The metadata for each file is stored in `img.lst` so we will first load this information to inform how we load the rest of the dataset.

In [None]:
# Load dataframe with sample info
df = pd.read_csv(os.path.join(data_dir, 'img.lst'), sep='\t', header=None)
df = df.rename(columns={1: 'class', 2: 'filepath'})
df['channel'] = df['filepath'].str.split('/',expand=True)[2].str.split('_', expand=True)[1].str.slice(2,3)
df['id'] = df['filepath'].str.split('/',expand=True)[2].str.split('_', expand=True)[0]
df.head()

In [None]:
df['class'].unique()

For each `id` there are three images. One for each of the channels: phase, PI and MPM2. We will load each image and stack it into an array of training data.

In [None]:
# Load data stack
ims = []
ys = []
for i, g in df.groupby('id'):
    im = []
    for _, r in g.iterrows():
        im.append(iio.imread(os.path.join(data_dir, r['filepath'])))
    ims.append(np.stack(im, axis=-1))
    ys.append(r['class'])
    
X_data = np.stack(ims)
y_data = np.stack(ys)
print('X shape:', X_data.shape)
print('y shape:', y_data.shape)

In the previous cell, you probably observed that there are 4 dimensions rather than the 3 you might have been expecting. This is because while each image is (66, 66, 3), the full dataset has many images. The different images are stacked along the first dimension. The full size of the training images is (# images, 66, 66, 3) - the first dimension is often called the batch dimension.

#### Task 1.1

In [None]:
##########################
######## To Do ###########
##########################

# Use matplotlib (plt.imshow) to visualize several images randomly drawn from the dataset
# There are 6 classes in the dataset. Make sure to look at an example or each class


Initially, we are going to restrict the dataset to two classes `[3, 5]` and a single channel `0`.

In [None]:
def extract_classes(X_data, y_data, classes):
    X, y = [], []
    for c in classes:
        # Identify the indicies of the relevant class
        idx = y_data == c
        # Select the X and y data accordingly
        X.append(X_data[idx, ..., 0:1])
        y.append(y_data[idx])

    # Restack the arrays
    X = np.concatenate(X)
    y = np.concatenate(y)
    return X, y

In [None]:
X, y = extract_classes(X_data, y_data, [3, 5])

print(X.shape, y.shape)

We will also reassign classes 3 and 5 to 0 and 1 for simplicity.

### REQUEST A
Copy the rows word for word, from the line containing "Contact (736, 23)" through the line containing "Swiss Bank Introduction (237, 488)", omitting any pictures.

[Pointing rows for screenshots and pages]
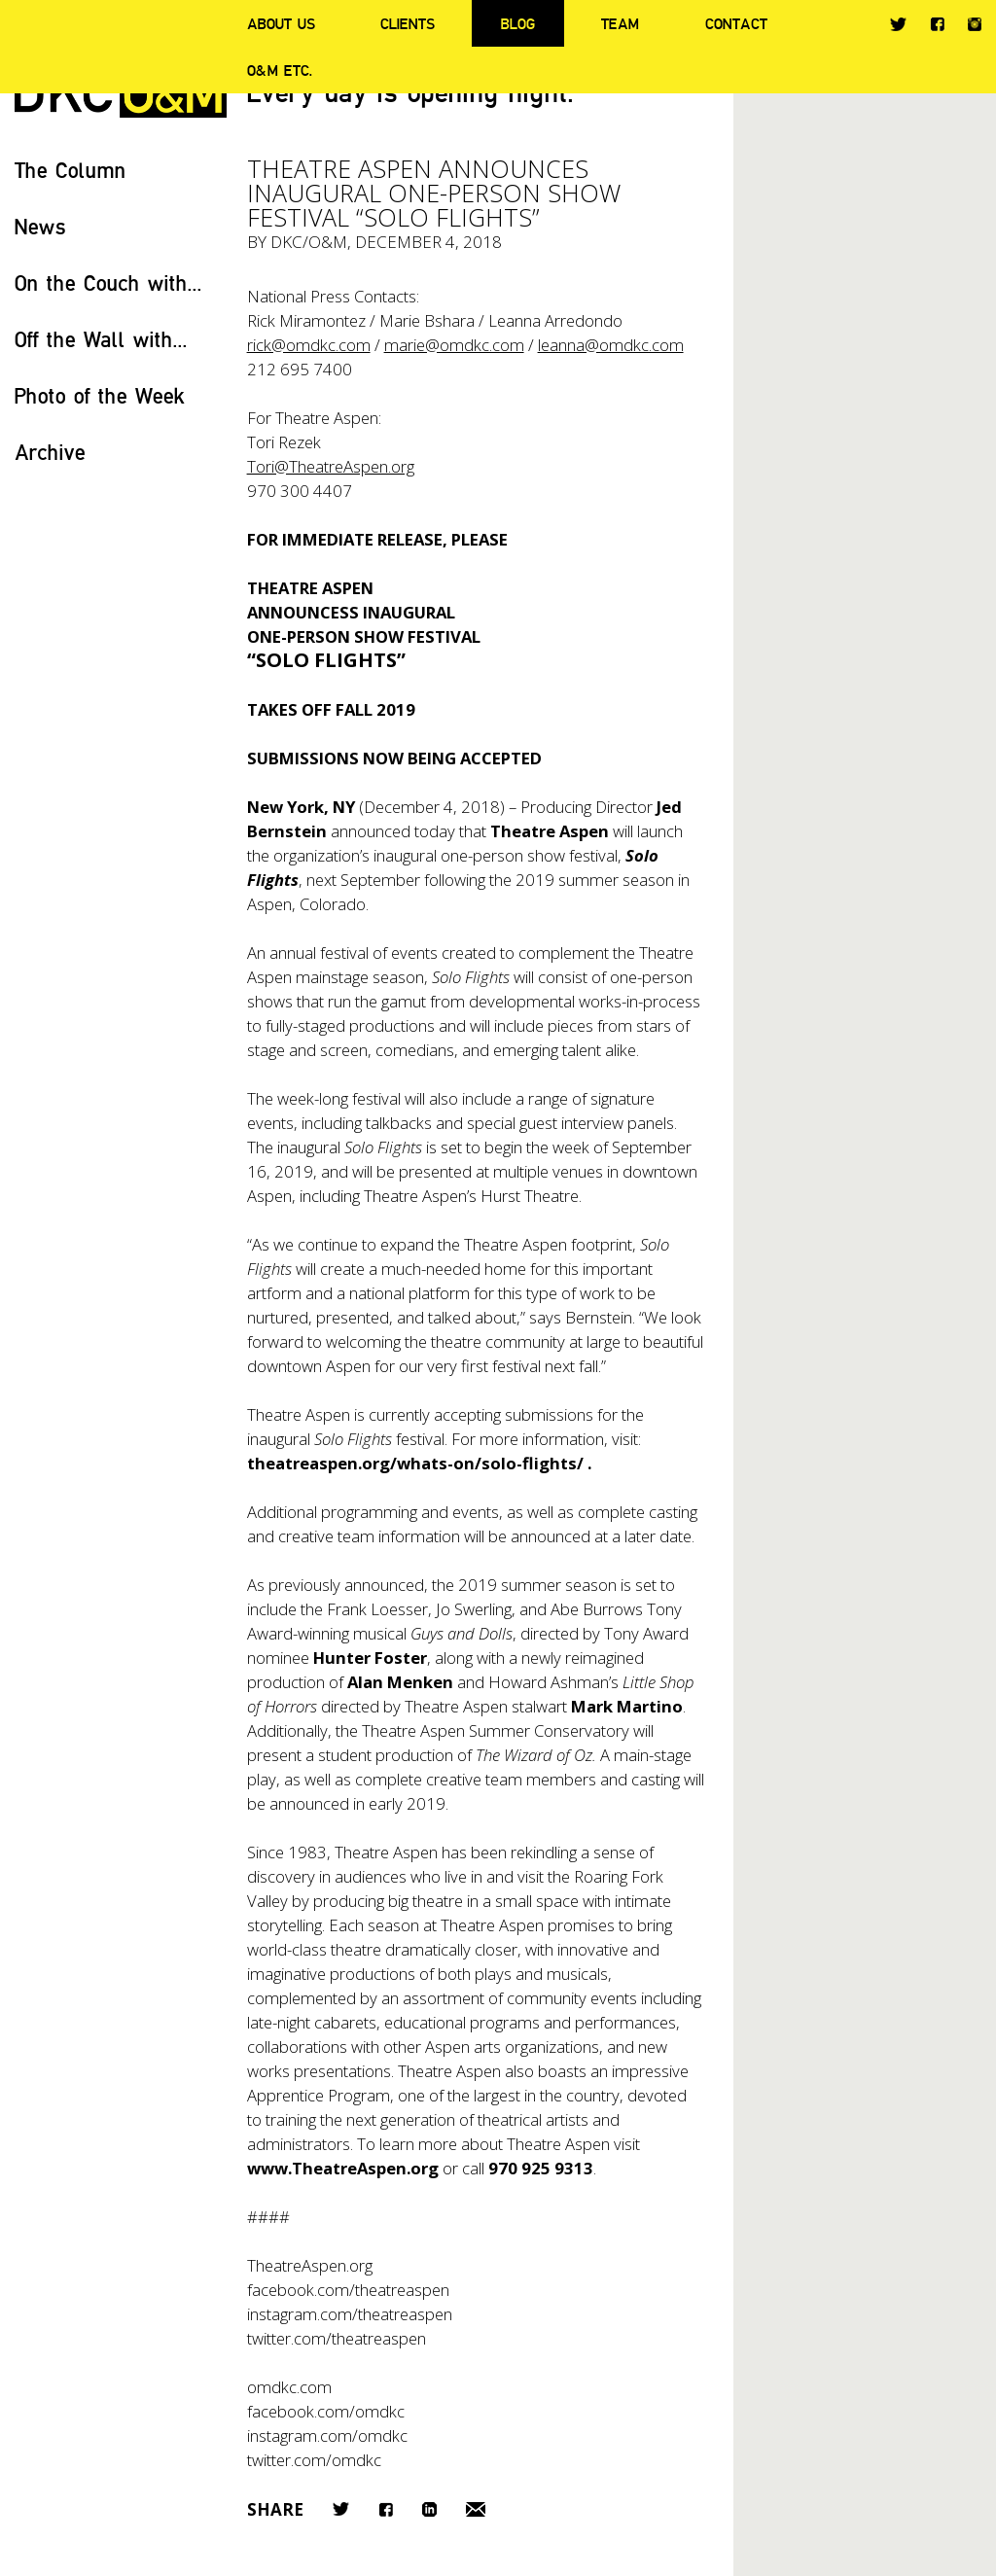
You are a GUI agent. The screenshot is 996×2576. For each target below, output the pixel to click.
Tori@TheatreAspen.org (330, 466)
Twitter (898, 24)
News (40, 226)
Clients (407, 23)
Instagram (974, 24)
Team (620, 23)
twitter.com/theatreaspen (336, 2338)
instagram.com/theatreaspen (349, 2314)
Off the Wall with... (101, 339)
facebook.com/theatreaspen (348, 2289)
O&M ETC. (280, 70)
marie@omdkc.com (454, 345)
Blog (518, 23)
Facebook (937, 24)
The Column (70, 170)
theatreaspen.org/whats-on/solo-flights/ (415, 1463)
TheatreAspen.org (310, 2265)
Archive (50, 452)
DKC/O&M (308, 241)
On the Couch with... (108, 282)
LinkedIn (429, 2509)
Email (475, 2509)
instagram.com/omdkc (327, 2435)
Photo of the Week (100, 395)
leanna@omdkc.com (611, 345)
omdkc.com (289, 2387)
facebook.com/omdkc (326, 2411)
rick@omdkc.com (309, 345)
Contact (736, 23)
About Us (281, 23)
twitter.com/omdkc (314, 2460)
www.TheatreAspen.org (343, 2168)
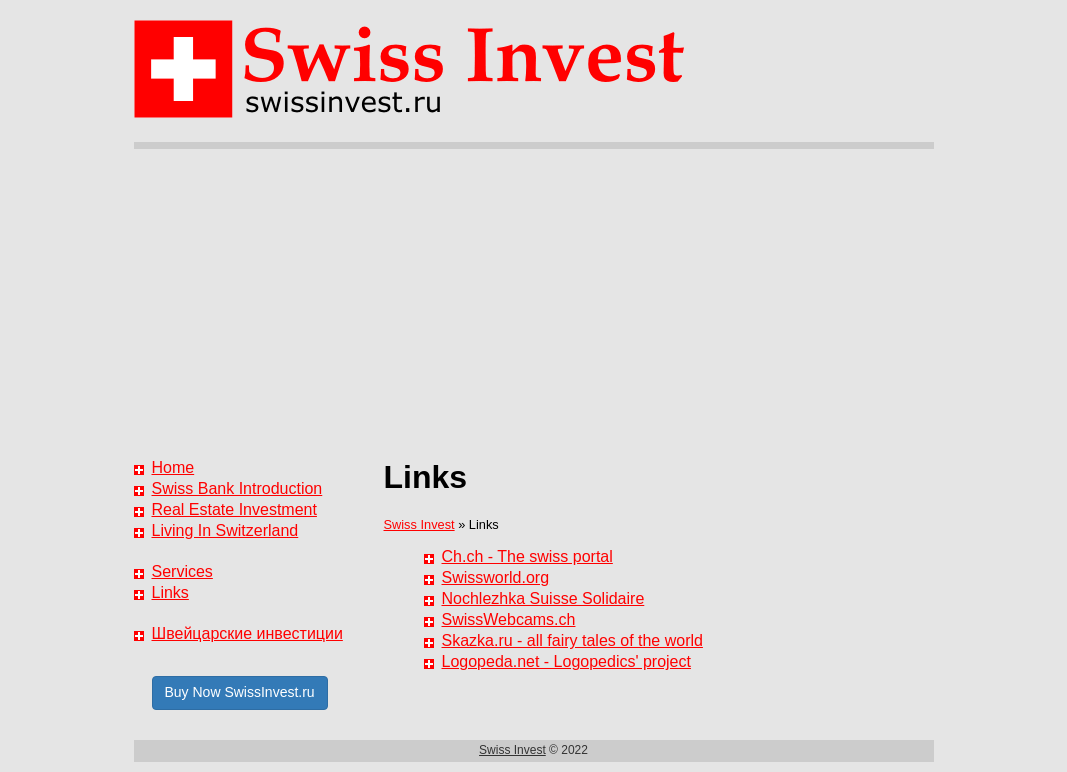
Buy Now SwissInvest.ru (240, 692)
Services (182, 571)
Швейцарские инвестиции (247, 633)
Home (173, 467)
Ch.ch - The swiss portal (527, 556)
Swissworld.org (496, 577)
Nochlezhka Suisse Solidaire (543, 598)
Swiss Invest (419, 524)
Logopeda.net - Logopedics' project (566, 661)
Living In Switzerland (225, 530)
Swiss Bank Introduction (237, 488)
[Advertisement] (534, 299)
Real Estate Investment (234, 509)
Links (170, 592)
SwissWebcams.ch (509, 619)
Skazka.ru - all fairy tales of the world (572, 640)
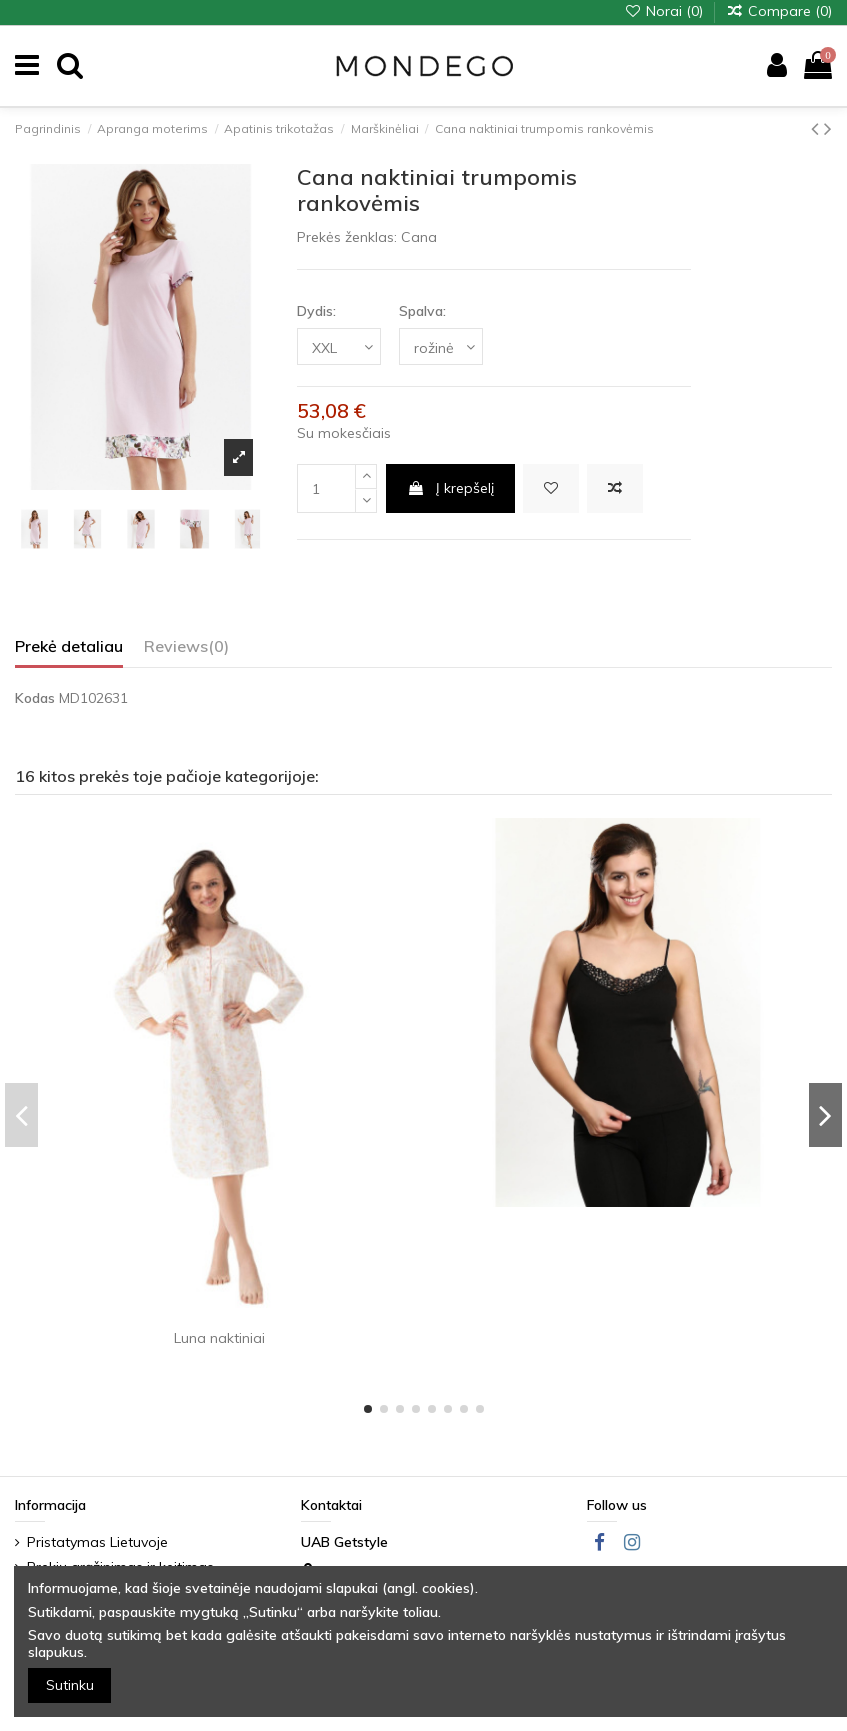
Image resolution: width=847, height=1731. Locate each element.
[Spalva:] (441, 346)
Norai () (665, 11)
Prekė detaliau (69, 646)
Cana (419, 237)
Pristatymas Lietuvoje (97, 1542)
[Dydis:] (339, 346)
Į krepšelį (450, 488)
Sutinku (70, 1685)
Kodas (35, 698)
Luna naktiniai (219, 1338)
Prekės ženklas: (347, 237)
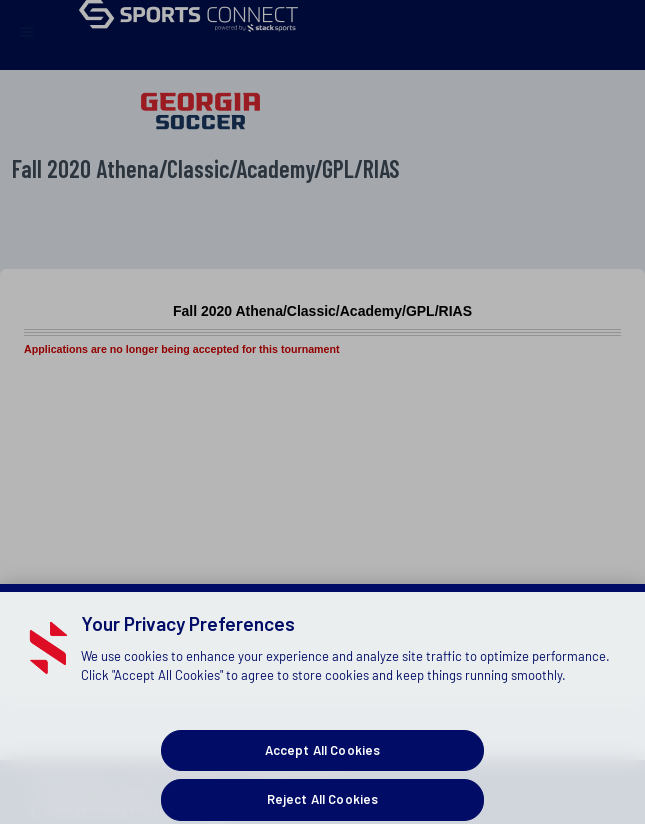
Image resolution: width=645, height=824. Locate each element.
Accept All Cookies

### REQUEST B
In the notebook excerpt, which three channels does each id have an image for?

### RESULT A
Contact (736, 23)
About Us (281, 23)
twitter.com/omdkc (314, 2460)
www.TheatreAspen.org (343, 2168)
Buy Now SwissInvest.ru (240, 692)
Services (182, 571)
Швейцарские инвестиции (247, 633)
Home (173, 467)
Ch.ch - The swiss portal (527, 556)
Swissworld.org (496, 577)
Nochlezhka Suisse Solidaire (543, 598)
Swiss Invest (419, 524)
Logopeda.net - Logopedics' project (566, 661)
Living In Switzerland (225, 530)
Swiss Bank Introduction (237, 488)

### RESULT B
Phase, PI and MPM2.